A multicenter case-control study in Italy on hematolymphopoietic neoplasms and occupation
- PMID: 11138825
- DOI: 10.1097/00001648-200101000-00014
A multicenter case-control study in Italy on hematolymphopoietic neoplasms and occupation
Abstract
We conducted a population-based, case-control study on hematolymphopoietic malignancies in 12 areas in Italy to investigate associations between different hematolymphopoietic malignancies and exposure to solvents and pesticides. We collected all incident cases 20-74 years of age from 12 areas, with a combined population of approximately 7 million residents. The control group was formed by a random sample of the study population. Data presented in this paper refer to 2,737 interviewed cases of 3,357 eligible cases and to 1,779 of 2,391 eligible controls. We analyzed risks associated with occupation using job-title information to evaluate disease pattern according to job category. An earlier publication presented results for women; here, we report the findings for men and discuss the overall patterns in both genders. The most consistent overall finding was an approximate doubling in relative risk for all four types of malignancies among male managers and related occupations. Several additional occupations were associated with elevated risk of one or more malignancies among men. These included cooks, waiters, and bartenders, and building caretakers and cleaners, for non-Hodgkin's lymphoma; textile workers and machinery fitters for Hodgkin's lymphoma; metal processors, material handlers, rubber workers, and painters for leukemia; and hairdressers, metal processors, tailors, electrical workers, and plumbers for multiple myeloma.
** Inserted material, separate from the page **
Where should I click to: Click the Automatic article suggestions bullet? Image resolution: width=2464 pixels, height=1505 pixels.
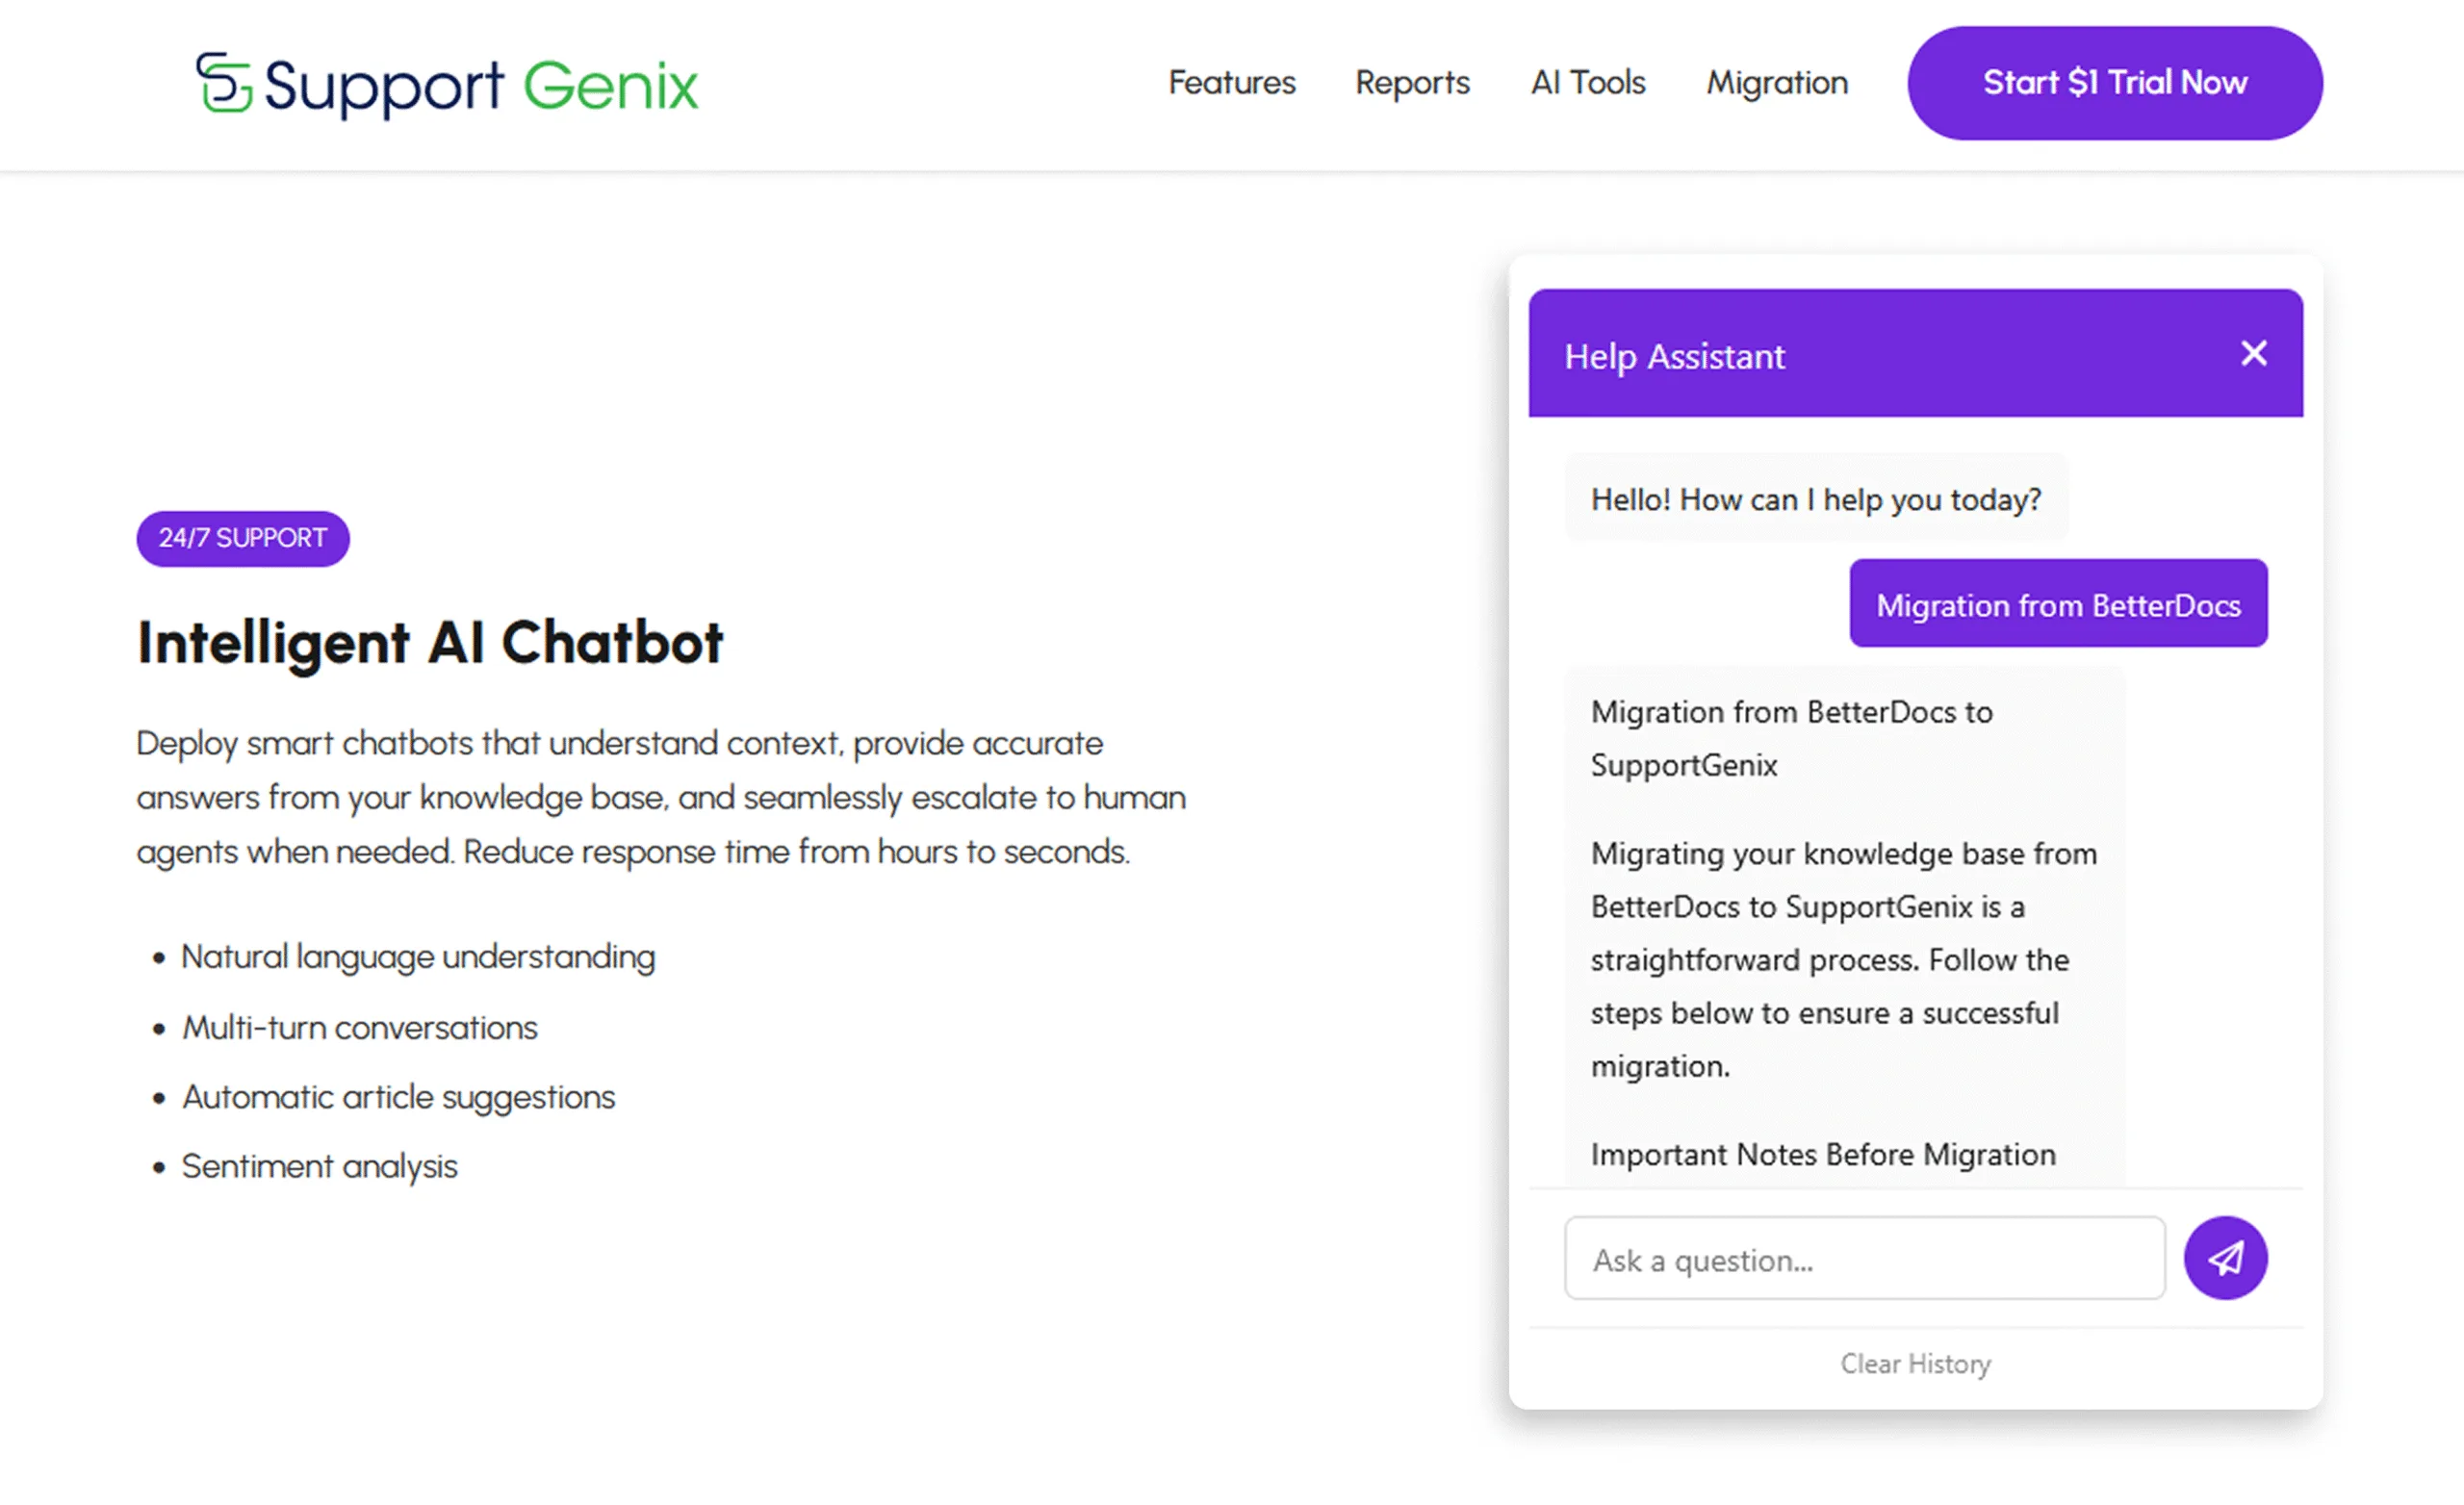(x=398, y=1097)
The finding of increased risk of non-Hodgkin's lymphoma among both male and female cooks, waiters, and bartenders has not been previously reported; nor has the elevated risk of leukemia among material handlers. Among people engaged in agriculture, those employed as tractor drivers and as "orchard, vineyard, and related tree and shrub workers" appeared to be at increased risk for hematolymphopoietic malignancies.